━━━ Reading text ━━━
The Equatorial Moment

  • This short piece of fiction puts us briefly up into the vortex and describes what it's like to fly through one.
  • It reveals a bit about the history of their exploration, that they continue to defy explanation, and tell us how time is shortened as one falls through them, which makes them very useful for shortening long haul flights.
  • The centre of the vortex is neutral and a place of safety. This seems to be both a practical reality and a metaphor.

The Negation part 1

  • We are introduced to Dik, a young conscript in what seems to be a branch of the army performing border patrol of Faiand.
  • Dik is stationed somewhere northerly - perhaps on Faiand itself, which is described as being surrounded by a security wall.
  • The author Moylita Kaine is currently in the same town, having been commissioned to write a play about the place.
  • Dik has read Kaine's book, The Affirmation, several times, and was moved enough by it that he seeks to meet her. This takes some work, since his time is mostly filled with the duties of a soldier.
  • Eventually, he books a time to meet the author at her rental. She is initially stand-offish, thinking he represents the Burghers, but she opens to him once she discovers his true motives.
  • They have a pleasant enough discussion about The Affirmation in general, but also about the nature of novels, though Dik suspects much of it is above him.
  • Both agree to a second meeting again soon, but it doesn't happen right away, and he has time to reflect on what Kaine said and some literary criticism he read while at college.
  • Dik wonders: "In explaining her novel to him, had Moylita Kaine been trying to tell him something?"

Questions/Discussion

  • Priest wastes no time in establishing some themes, and they are familiar to us already.
━━━
> **Given task**
Carry on the reading notes on The Equatorial Moment and The Negation from where they stop. None of the material ties in to this.
━━━ Record set ━━━
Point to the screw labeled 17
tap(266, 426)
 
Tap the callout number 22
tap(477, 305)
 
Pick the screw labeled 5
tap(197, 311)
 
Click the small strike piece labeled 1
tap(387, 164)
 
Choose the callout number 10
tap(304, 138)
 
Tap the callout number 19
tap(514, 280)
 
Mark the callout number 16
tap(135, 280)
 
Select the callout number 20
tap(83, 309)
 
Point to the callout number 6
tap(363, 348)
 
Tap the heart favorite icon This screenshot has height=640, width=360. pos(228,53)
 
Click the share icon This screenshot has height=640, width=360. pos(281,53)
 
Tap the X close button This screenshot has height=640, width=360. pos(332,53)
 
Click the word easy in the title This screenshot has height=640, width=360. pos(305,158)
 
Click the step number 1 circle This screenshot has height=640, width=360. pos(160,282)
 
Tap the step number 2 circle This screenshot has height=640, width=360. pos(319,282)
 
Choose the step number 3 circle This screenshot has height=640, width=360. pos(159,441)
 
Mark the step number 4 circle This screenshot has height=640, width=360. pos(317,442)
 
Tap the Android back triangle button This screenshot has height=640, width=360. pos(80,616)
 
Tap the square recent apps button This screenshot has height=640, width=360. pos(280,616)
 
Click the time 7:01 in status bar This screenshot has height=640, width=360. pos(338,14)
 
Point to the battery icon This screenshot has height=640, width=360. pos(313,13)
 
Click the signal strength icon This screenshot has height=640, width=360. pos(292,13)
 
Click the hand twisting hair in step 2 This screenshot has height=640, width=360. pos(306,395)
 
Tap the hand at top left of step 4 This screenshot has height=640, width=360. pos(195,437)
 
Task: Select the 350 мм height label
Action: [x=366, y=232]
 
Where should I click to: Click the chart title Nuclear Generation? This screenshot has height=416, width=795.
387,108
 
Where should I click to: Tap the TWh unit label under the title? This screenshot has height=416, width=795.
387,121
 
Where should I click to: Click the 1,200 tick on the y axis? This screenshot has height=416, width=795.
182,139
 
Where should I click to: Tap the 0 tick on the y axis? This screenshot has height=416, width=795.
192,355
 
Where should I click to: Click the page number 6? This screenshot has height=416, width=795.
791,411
━━━
━━━ Record set ━━━
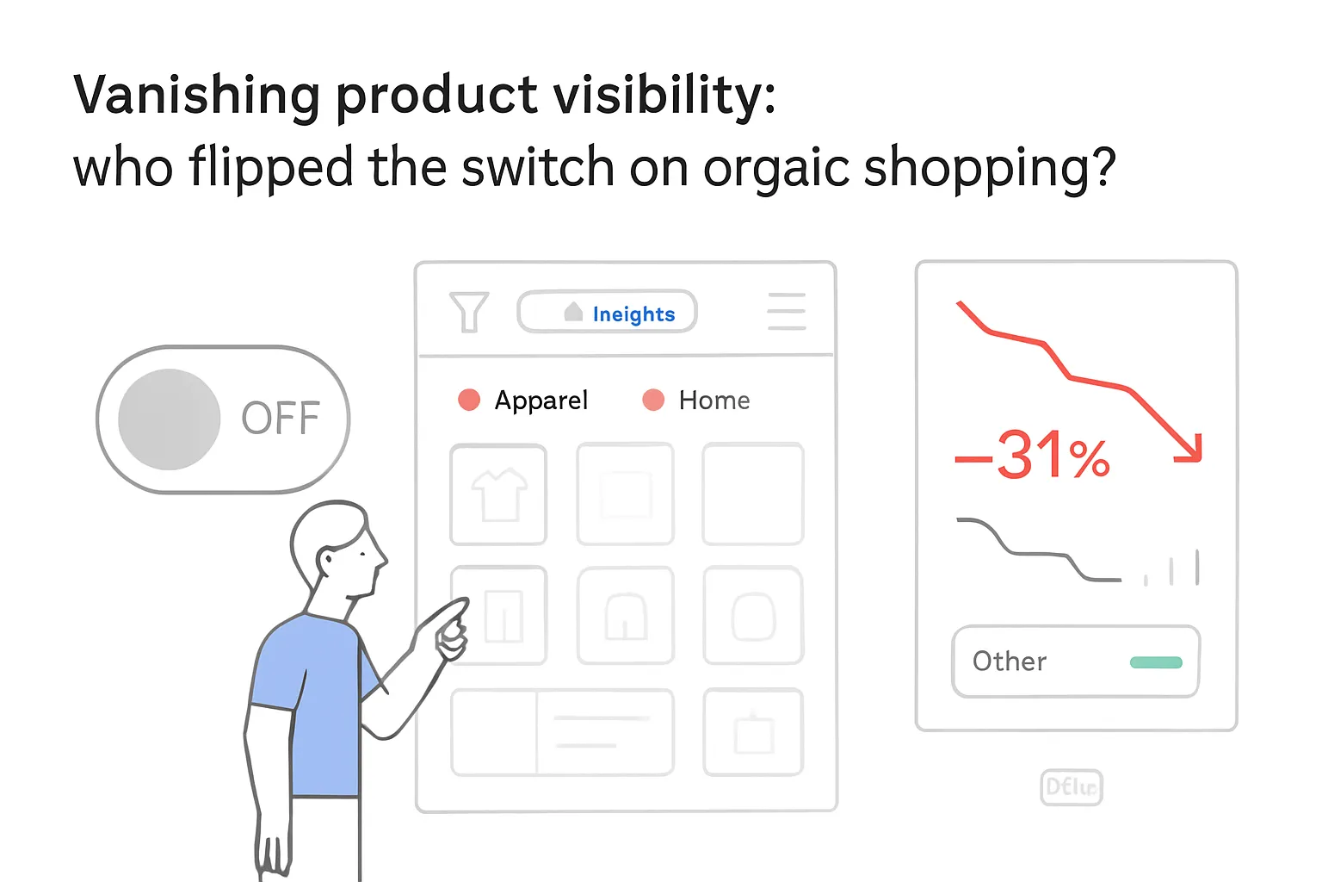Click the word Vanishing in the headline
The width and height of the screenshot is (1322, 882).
━━━
> **Reply to the exercise**
  • The Equatorial Moment seems to exist only to create a mood and establish a theme. What did you get from this chapter? I was immediately put once again in mind of a Yin-Yang symbol, which the vortex seems to be at the centre of. The writing is of the lyrical type @RichardAbbott was hoping to see more of.
  • The Negation brings to life a character we encountered at some distance in The Islanders - Moylita Kaine. You may remember her as an author who exchanged letters with Chaster Kammeston - or seemed to. Priest may have been suggesting that Kammeston invented the entire exchange in a fit of Erotomania. In another entry, Kaine made a long and difficult journey to recover the body of a conscript who had died in a plane accident. Might that have been Dik?
  • Kaine is the author of a book called The Affirmation, which was also the name of Priest's first novel set in the Dream Archipelago setting. These books have the same name, but are otherwise quite different. Dik seems to be obsessed with the book as a reader. The title of this chapter is The Negation - the opposite of an Affirmation? What themes are being suggested so far in this story?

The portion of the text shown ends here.